[Problems to solve]:
A. In the Lean Canvas page, rewrite the paragraph that begins "Context: You want to reduce the risk" in a single shorter sentence that keeps its main facts.
B. Extend the Lean Canvas page by continuing it from its final bullet point.

Lean Canvas

Summary: summarize every business model you're considering in a one-pager Lean Canvas, to force you to be clear about your plans/assumptions.

Context: You want to reduce the risk of burning time/money executing a fundamentally flawed business model. You may be considering multiple/alternative business models, or a pivot.

Forces:

  • You're trying to start or grow a business
  • You're likely to focus on 1 aspect of it, and sometimes even start executing on that part, without thinking through the other key aspects of the business model that will drive its success/failure.
  • You might be considering alternative/similar business models to support your anchor aspect.
  • You're tempted to describe the business in a long narrative, as a pitch tool for investors or hiring-candidates.

Solution:

  • Summarize your business model in a 1-page Canvas, breaking out the 9 aspects noted below.
  • Make a separate canvas for each variation of model you're considering - if you have 2 options each for 3 aspects, that's 8 different canvases!
    • multiple stakeholders within a single segment's customer (e.g. enterprise user vs payer)? Usually best to put them in the same canvas (for consistency), but identify them explicitly and clarify which you're addressing in any box
    • multi-sided market/platform? Even messier, but still best to keep on one canvas.
      • if that market/platform expects to serve multiple significantly different segments on either side, things get messier. I might (a) make an n-by-m matrix (does Seller Segment X want all Buyer segments, or only Buyer Segment A?), and consider making (at least rough/partial) canvases for each cluster.
  • Once you are done, highlight the most-risky aspect for each model. Validate that aspect as quickly/cheaply as possible before doing anything else (at least in executing one of the models) (you might want to validate some assumptions before picking a model to move forward with).

[Given entries]:

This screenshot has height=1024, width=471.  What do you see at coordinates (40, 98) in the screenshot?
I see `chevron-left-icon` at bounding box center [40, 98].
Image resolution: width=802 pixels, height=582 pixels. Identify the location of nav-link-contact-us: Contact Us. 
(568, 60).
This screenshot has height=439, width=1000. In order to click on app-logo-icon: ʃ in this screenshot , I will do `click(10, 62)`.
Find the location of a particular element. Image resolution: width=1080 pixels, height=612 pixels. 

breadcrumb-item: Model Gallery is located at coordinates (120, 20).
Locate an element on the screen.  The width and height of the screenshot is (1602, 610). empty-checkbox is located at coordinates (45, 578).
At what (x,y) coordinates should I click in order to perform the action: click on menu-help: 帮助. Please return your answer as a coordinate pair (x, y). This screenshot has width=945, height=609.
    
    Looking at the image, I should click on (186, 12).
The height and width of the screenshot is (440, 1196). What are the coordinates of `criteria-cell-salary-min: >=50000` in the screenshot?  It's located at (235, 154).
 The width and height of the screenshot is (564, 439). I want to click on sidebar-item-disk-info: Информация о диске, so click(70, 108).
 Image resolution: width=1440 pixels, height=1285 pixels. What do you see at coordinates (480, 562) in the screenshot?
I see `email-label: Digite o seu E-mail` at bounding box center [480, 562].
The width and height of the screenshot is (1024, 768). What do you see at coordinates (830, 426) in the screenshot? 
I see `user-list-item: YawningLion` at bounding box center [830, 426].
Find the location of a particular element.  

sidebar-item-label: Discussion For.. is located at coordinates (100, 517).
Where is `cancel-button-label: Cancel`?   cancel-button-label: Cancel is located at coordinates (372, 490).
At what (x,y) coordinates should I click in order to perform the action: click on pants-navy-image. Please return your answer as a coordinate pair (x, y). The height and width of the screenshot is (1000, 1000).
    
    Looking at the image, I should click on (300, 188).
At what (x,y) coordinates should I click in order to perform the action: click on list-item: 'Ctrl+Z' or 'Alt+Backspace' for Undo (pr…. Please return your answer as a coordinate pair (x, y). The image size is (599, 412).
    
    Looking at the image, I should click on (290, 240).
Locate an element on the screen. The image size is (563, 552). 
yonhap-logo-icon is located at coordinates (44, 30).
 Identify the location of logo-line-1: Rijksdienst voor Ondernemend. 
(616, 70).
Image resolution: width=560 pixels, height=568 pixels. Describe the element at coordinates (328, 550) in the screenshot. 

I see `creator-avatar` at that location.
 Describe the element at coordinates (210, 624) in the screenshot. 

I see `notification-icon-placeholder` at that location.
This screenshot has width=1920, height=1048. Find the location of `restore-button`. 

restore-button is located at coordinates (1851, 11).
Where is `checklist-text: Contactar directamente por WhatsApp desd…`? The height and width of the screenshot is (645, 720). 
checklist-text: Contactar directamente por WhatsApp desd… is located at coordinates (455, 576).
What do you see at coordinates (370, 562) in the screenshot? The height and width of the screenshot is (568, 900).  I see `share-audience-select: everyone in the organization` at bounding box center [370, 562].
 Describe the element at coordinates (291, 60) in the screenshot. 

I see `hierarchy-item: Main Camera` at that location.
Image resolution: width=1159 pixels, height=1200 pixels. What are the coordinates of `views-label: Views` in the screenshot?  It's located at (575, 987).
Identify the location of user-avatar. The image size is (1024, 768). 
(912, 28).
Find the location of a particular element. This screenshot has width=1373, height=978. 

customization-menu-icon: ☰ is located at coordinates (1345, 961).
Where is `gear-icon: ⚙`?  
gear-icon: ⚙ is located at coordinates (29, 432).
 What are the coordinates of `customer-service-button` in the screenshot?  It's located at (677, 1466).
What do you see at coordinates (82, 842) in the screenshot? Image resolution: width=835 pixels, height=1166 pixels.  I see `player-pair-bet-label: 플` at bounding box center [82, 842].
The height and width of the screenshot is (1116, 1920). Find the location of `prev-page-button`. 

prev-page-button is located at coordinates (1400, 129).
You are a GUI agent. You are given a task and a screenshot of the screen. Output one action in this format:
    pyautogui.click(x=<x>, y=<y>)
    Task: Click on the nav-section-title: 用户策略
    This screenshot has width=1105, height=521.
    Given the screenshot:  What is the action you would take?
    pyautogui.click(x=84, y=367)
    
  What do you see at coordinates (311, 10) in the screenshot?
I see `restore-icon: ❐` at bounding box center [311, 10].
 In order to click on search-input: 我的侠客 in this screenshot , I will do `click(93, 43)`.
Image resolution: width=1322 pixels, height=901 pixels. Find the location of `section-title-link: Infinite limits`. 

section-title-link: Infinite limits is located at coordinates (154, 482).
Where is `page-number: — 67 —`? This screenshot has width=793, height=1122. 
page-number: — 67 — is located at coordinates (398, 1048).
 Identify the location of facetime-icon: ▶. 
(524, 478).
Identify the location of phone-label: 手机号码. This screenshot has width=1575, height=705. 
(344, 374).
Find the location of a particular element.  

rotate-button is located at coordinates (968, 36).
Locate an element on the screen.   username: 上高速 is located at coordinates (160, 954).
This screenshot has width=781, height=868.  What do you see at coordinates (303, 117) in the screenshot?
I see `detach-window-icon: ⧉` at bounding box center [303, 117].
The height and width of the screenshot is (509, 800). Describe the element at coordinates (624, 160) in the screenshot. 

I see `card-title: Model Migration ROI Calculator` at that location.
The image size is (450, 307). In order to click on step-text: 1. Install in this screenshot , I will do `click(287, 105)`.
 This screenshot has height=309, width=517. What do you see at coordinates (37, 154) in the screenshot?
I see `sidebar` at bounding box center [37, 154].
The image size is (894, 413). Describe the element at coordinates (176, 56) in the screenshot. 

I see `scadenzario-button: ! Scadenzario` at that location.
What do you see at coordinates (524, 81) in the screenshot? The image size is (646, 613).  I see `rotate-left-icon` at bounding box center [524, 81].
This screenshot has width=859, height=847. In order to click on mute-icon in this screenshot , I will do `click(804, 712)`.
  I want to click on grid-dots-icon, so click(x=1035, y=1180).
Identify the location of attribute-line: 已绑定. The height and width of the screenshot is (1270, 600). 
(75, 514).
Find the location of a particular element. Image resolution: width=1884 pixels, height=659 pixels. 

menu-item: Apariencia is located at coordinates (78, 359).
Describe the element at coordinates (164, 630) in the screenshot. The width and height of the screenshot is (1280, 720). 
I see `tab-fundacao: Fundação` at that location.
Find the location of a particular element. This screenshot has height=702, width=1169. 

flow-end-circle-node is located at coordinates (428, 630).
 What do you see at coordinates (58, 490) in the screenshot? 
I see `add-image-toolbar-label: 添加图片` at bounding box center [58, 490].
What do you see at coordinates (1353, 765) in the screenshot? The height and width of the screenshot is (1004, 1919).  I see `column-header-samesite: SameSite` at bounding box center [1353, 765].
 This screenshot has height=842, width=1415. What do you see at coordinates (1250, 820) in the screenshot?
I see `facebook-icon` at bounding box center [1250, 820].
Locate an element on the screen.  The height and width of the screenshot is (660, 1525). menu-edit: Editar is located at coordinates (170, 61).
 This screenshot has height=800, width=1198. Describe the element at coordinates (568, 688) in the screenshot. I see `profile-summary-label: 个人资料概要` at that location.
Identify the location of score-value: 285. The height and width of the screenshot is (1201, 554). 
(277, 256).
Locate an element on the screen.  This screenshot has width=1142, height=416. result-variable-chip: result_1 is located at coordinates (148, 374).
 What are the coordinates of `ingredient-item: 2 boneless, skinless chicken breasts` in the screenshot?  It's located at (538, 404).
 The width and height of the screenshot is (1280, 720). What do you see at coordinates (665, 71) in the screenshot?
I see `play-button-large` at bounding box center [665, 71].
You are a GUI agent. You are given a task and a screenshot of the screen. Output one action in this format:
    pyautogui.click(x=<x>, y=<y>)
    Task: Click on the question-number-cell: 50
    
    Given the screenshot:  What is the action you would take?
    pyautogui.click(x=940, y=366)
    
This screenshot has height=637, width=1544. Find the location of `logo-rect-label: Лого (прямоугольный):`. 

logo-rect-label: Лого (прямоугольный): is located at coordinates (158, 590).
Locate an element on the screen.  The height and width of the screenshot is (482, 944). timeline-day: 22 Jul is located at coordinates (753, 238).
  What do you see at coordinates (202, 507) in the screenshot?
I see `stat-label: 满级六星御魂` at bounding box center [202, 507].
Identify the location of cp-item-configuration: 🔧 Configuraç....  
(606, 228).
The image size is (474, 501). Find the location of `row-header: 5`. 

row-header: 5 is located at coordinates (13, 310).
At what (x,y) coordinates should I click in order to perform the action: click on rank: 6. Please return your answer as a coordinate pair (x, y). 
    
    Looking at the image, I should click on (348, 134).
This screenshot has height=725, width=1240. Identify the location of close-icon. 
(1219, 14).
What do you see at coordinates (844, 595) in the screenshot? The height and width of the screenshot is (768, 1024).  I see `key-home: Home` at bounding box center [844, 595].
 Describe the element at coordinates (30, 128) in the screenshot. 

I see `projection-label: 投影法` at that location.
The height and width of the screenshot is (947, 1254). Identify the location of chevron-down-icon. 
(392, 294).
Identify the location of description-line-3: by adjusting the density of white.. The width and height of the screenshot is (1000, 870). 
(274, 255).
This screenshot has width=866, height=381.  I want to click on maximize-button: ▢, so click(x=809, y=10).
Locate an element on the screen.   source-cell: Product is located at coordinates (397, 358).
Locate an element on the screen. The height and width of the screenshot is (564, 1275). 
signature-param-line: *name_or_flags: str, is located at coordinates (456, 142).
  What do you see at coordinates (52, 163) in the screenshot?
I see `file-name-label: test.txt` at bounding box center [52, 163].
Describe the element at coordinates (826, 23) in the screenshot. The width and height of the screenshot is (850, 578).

[Responses by item number]:
A. Context: The aim is to lower the risk of wasting time or money on a fundamentally flawed business model, possibly while weighing several alternative models or a pivot.

B.
Lean Startup model for documenting a Business Model for a Lean Startup. From Ash Maurya.

2010-08-15-MauryaDocumentingLeanStartupBusinessModelHypotheses

http://leanstartup.pbworks.com/w/page/47250326/BusinessModelCanvas

Background, Ash's design decisions, etc. https://blog.leanstack.com/why-lean-canvas-vs-business-model-canvas/

He thinks about them (and validates them) in this order (order updated over time)

  1. Market: Customer Segments (Market Segment): Who are the customers/users of this system? Can they be further segmented? (He makes a separate Canvas for each target segment.)
  2. Unique Value Proposition: Tag-Line, Positioning Statement, Elevator Pitch: what Bad-Ass results will the customer get with your product?
  3. Problem: 3 top problems you're addressing: barriers to achieving the outcome. (Problem Interview)
  4. Product's Solution: Minimum Viable Product feature-set
  5. Product: Key Activity: user actions that drive revenue.
  6. Market: free and paid Sales Channel-s to reach people in your segment - see Start Small, Stay Small (Content Marketing)?
  7. Cost Structure: fixed and variable costs
  8. Revenue Model: Revenue Stream-s, Lifetime Value, Gross Margin, Break Even point, etc.
  9. Unfair Advantage (cannot be copied or bought) ("moat"): you might not ever have one.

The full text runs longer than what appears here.